Because for centuries, France and Spain couldn’t agree on who should own it. So in 1278, they just… split it. Andorra became a feudal compromise, a literal neutral zone in the Pyrenees.
Today, it’s a quirky tax haven where people ski, shop duty-free, and live in a Tolkien-sounding micro-nation that accidentally still exists.
Bhutan is the last dragon kingdom.
High in the Himalayas, Bhutan spent centuries hidden from the world — by choice. It wasn’t colonized, conquered, or dragged into global trade. It didn’t even have television until 1999. Instead, Bhutan built a monarchy, a national religion, and a culture centered around Buddhism, mountains, and a concept called Gross National Happiness.
Borders? Closed.
Carbon footprint? Negative.
Modern map? Only if you’re respectful.
In a world chasing GDP, Bhutan said: “We’d rather chase balance.”
And somehow, they pulled it off.
Lesotho is a landlocked country entirely inside another country — South Africa. No coastline. No exit. Just mountains, valleys, and a stubborn refusal to become part of the thing that surrounds it.
Back in the 1800s, as the British and Boers tore southern Africa apart, the Basotho people fought back hard. Their king, Moshoeshoe I, played politics like a warlord-philosopher — signing deals, cutting losses, and convincing the British to protect his land instead of taking it.
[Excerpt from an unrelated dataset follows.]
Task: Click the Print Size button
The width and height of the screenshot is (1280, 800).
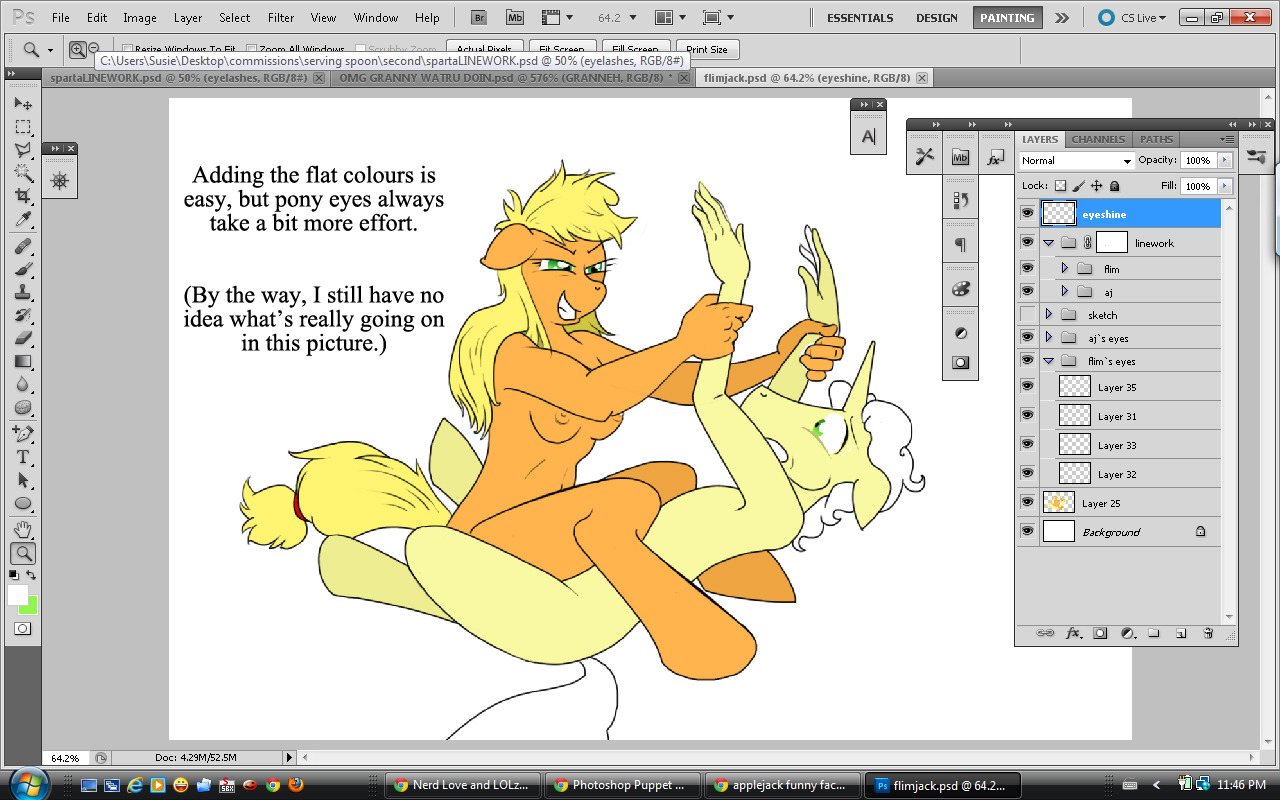Action: coord(706,49)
Lesotho became a British protectorate, then a kingdom. It never folded into South Africa — even when apartheid tried to swallow the whole region. And now? It’s sovereign. Isolated. Resilient.
Once known as Swaziland, a tiny country squeezed between South Africa and Mozambique decided in 2018 to officially reclaim its old name: Eswatini. The move wasn’t about maps — it was about identity.
Eswatini is one of the last absolute monarchies on Earth. The king — known as Ngwenyama, or “the Lion” — has sweeping power over land, law, and tradition. The country mixes ancient customs with modern struggles — a royal court that still hosts sacred festivals while battling HIV, poverty, and political unrest.
It is both pre-modern and painfully now.
Both symbolic and deadly real.
These aren’t world powers.
They’re not even regional ones.
But they’re still here — against all odds.
And every time you zoom in on a map and go, “Wait, what the hell is that?” — it’s probably one of these.